On the Wines and Vines trail along Lake Erie east of Cleveland, you're in a historic wine district along the shores of the lake in New York, Pennsylvania, and Ohio. What makes the Lake Erie Appellation unique is the temperate climate that allows viticulturists to grow vinifera Cabernet Sauvignon, Pinot Grigio, Riesling, and Chardonnay grapes, as well as Vignoles, Baco Noir, and Lemberger varieties. Notable wineries that make bottle estate-grown wines are Klingshirn, Vermilion Valley, Quarry Hill, Tarsitano, and Markko. The experience of tasting wine ranges from standing in bottle storage room, sitting by a cozy fire by with a view of Lake Erie, or eating a sausage and cheese plate at a picnic table.

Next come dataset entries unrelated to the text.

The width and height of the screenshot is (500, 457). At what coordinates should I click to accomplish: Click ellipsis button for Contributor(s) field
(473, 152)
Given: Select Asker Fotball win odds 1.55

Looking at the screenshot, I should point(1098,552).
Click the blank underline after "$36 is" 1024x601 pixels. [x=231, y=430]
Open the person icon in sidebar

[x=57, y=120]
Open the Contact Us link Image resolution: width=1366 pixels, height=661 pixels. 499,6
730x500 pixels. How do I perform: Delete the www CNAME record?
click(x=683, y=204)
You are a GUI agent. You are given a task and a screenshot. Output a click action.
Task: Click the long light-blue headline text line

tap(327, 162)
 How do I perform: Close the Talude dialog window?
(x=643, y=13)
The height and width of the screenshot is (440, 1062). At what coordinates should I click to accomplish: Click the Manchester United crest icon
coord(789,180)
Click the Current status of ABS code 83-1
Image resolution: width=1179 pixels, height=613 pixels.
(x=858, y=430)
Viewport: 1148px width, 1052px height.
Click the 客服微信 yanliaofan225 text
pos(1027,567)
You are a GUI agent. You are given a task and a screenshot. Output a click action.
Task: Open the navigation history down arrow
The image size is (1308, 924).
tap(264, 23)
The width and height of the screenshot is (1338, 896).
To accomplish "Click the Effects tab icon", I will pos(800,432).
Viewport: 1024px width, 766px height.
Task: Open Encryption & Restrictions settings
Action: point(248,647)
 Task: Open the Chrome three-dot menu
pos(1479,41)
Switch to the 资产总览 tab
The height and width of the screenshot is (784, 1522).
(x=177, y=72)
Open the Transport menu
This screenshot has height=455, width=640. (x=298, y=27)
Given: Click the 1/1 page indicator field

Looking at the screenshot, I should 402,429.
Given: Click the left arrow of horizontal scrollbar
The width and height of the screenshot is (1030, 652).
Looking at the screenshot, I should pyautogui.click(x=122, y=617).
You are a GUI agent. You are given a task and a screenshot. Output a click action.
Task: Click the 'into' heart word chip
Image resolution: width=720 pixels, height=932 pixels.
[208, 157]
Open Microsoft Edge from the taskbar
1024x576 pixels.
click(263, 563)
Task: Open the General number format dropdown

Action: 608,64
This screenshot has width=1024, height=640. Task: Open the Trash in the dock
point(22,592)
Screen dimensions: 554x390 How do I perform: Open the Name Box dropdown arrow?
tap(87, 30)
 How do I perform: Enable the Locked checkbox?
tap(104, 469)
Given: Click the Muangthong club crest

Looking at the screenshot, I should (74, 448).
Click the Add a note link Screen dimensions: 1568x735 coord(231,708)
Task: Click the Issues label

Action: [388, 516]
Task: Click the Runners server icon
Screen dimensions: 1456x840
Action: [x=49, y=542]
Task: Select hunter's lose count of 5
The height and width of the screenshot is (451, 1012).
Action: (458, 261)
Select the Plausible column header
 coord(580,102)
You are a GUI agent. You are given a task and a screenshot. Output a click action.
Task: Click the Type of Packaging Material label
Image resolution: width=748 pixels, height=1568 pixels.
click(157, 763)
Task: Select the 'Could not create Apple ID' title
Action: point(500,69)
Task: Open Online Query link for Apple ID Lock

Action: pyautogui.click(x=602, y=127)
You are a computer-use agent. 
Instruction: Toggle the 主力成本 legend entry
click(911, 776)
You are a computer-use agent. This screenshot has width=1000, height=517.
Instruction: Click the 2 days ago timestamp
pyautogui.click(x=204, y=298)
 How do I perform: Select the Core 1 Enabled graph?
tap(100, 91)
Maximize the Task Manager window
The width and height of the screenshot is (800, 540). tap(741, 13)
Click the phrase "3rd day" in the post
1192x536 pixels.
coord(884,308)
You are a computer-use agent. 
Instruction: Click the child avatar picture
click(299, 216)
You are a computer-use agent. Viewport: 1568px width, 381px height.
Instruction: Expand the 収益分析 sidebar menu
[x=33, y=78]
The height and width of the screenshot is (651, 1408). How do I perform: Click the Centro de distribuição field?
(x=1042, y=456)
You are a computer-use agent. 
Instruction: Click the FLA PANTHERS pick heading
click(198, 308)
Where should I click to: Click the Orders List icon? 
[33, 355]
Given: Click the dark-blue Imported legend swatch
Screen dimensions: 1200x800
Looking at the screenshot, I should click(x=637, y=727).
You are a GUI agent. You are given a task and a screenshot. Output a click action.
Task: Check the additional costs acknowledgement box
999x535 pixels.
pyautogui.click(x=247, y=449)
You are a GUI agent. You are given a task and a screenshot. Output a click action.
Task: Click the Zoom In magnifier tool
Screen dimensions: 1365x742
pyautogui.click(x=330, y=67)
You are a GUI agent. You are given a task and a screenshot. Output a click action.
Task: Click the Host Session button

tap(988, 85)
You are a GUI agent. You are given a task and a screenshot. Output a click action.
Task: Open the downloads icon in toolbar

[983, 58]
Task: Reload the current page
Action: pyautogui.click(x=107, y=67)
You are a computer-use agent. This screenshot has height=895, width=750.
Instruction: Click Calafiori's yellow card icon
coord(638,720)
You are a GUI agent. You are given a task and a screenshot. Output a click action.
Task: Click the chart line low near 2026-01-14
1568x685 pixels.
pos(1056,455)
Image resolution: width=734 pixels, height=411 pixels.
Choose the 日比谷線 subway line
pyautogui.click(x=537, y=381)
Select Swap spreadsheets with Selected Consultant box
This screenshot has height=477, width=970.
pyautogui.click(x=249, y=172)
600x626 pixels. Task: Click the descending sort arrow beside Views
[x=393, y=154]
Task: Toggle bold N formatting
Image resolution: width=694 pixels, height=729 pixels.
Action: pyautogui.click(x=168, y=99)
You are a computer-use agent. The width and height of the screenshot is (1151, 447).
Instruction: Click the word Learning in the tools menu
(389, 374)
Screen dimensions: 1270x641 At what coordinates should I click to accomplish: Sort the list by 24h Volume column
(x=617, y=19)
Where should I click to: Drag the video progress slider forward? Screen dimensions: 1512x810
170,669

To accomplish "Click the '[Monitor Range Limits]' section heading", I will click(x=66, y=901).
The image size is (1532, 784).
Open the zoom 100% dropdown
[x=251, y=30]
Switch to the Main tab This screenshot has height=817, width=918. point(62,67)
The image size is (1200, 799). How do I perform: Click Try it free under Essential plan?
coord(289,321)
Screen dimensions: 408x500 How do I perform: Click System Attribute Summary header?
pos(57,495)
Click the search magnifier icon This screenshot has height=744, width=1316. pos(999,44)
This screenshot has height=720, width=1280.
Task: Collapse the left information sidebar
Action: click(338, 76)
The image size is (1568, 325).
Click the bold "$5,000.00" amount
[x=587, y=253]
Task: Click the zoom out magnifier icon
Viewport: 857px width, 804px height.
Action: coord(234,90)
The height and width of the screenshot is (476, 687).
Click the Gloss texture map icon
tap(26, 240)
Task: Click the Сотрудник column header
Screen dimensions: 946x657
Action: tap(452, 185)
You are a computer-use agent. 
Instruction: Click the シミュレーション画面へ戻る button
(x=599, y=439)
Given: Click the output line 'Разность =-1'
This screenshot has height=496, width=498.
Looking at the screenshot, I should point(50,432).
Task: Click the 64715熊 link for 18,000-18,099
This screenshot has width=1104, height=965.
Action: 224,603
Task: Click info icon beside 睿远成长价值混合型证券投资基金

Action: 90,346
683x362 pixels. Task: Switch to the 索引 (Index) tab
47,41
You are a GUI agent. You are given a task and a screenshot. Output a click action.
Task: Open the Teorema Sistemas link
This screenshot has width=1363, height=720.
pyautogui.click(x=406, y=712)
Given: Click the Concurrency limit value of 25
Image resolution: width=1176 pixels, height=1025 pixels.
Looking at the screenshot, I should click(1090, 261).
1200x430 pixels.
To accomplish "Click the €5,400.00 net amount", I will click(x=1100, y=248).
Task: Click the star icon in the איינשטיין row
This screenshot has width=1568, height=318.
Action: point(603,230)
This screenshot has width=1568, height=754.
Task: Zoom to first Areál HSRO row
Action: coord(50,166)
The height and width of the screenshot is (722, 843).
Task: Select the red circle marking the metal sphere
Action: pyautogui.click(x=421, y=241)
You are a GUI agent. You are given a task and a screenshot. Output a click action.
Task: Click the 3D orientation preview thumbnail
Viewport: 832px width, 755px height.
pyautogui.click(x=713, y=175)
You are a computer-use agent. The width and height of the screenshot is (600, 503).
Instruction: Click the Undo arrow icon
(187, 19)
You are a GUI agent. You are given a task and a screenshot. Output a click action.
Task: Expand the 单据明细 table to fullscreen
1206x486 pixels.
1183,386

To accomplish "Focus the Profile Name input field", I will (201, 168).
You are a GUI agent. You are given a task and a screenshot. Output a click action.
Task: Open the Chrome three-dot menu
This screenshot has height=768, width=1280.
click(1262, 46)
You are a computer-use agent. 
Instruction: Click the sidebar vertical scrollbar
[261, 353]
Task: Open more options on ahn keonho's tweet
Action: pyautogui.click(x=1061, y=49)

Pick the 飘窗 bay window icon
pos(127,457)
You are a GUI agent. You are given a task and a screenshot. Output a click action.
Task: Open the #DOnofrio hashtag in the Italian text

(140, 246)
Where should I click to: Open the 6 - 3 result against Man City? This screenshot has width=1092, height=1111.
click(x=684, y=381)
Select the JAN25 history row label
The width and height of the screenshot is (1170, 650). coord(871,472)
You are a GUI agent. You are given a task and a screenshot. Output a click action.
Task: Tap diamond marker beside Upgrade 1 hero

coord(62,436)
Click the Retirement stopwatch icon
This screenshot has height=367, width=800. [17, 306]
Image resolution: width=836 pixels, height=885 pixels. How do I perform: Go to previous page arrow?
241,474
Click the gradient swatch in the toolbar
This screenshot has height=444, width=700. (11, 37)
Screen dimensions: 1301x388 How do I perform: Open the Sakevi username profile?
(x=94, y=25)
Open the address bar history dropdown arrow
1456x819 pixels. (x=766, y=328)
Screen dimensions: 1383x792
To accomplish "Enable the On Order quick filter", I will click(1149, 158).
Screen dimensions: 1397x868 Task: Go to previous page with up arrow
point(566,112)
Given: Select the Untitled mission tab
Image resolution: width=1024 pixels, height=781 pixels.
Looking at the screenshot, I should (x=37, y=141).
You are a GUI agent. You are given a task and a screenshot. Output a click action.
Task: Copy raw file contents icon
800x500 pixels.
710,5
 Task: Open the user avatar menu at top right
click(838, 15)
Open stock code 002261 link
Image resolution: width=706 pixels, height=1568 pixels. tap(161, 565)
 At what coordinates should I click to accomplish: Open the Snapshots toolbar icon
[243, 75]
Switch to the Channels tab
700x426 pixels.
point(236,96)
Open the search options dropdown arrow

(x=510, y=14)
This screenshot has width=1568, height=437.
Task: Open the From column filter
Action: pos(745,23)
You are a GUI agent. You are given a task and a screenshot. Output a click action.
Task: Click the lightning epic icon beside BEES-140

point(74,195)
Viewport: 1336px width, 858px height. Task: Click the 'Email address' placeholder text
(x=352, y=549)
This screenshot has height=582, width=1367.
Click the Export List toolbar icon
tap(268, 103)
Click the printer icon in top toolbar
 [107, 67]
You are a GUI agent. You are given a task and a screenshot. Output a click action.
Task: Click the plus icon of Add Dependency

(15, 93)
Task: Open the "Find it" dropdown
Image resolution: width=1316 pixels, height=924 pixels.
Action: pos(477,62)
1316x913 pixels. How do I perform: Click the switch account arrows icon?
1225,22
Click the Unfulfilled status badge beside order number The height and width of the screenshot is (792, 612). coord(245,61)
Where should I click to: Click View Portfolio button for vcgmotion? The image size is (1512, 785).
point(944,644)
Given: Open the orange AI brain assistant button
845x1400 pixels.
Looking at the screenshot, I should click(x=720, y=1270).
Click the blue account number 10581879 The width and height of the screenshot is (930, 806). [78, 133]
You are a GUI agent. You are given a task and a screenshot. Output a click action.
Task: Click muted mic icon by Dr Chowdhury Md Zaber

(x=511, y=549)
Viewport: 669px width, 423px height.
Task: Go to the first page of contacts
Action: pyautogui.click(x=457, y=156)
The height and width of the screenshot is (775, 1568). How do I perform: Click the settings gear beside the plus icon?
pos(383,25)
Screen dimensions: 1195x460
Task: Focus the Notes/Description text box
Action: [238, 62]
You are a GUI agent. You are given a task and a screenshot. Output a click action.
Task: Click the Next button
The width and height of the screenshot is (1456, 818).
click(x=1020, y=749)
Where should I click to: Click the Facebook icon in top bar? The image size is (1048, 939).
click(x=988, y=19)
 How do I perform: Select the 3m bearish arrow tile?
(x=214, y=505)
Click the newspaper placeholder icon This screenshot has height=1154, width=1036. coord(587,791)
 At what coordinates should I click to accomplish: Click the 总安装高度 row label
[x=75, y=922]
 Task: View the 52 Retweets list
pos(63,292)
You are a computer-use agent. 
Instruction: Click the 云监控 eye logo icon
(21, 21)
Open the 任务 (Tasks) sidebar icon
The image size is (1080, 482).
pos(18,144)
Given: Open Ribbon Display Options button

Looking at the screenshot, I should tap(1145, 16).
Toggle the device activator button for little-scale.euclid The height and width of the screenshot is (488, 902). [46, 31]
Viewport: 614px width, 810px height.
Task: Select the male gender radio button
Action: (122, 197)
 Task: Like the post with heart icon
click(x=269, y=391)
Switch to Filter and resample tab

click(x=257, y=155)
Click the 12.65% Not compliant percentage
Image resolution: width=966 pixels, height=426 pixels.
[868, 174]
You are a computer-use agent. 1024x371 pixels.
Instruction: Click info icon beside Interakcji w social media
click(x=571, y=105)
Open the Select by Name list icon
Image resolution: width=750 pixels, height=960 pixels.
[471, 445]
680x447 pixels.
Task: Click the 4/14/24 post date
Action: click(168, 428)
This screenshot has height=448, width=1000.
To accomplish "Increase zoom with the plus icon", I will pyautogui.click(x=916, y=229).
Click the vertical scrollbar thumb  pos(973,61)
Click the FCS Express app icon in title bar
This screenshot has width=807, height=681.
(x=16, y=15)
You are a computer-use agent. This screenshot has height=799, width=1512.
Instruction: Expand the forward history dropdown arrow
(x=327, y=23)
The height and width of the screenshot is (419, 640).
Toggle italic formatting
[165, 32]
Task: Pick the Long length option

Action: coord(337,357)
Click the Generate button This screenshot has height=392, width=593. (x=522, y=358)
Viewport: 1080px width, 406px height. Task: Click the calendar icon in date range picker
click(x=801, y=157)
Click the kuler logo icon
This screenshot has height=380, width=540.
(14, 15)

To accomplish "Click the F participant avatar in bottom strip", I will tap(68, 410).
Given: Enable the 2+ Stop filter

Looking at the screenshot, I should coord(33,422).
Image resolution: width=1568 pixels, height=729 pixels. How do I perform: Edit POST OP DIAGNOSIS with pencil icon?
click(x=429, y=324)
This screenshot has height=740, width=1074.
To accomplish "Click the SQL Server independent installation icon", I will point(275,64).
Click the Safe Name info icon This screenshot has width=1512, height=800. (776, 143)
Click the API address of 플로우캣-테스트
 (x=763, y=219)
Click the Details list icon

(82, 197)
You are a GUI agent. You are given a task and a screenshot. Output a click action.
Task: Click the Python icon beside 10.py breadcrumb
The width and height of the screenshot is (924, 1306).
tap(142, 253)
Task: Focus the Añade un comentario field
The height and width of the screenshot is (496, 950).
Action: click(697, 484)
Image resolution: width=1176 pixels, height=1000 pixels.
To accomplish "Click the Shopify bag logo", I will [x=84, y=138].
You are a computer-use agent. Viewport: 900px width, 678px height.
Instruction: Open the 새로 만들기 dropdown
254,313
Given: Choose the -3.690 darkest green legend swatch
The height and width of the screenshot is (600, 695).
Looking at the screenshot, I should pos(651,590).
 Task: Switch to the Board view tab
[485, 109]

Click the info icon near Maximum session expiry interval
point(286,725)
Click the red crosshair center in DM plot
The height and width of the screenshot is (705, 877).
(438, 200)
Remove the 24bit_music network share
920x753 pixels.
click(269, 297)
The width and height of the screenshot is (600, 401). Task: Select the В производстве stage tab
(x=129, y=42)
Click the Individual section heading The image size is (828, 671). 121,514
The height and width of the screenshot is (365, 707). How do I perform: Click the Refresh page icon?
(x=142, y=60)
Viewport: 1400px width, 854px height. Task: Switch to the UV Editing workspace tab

The Lake Erie Islands are known to have the longest growing season in the Eastern United States. Half of Isle Saint George, also known as North Bass Island, is covered by grapes. Gewurtztraminer, Riesling, and many other grapes grow hardy on the island. Catawba and Delaware grapes have been cultivated on the low, flat island since its settlement in the first half of the nineteenth century. Firelands Winery, one of Ohio’s largest, and Heineman’s, Ohio’s longest continuously-operating winery, use Isle St. George grapes. No wineries exist on North Bass Island.
The Finger Lakes region lies south of the Lake Erie region, but the great lakes from New York and into Indiana.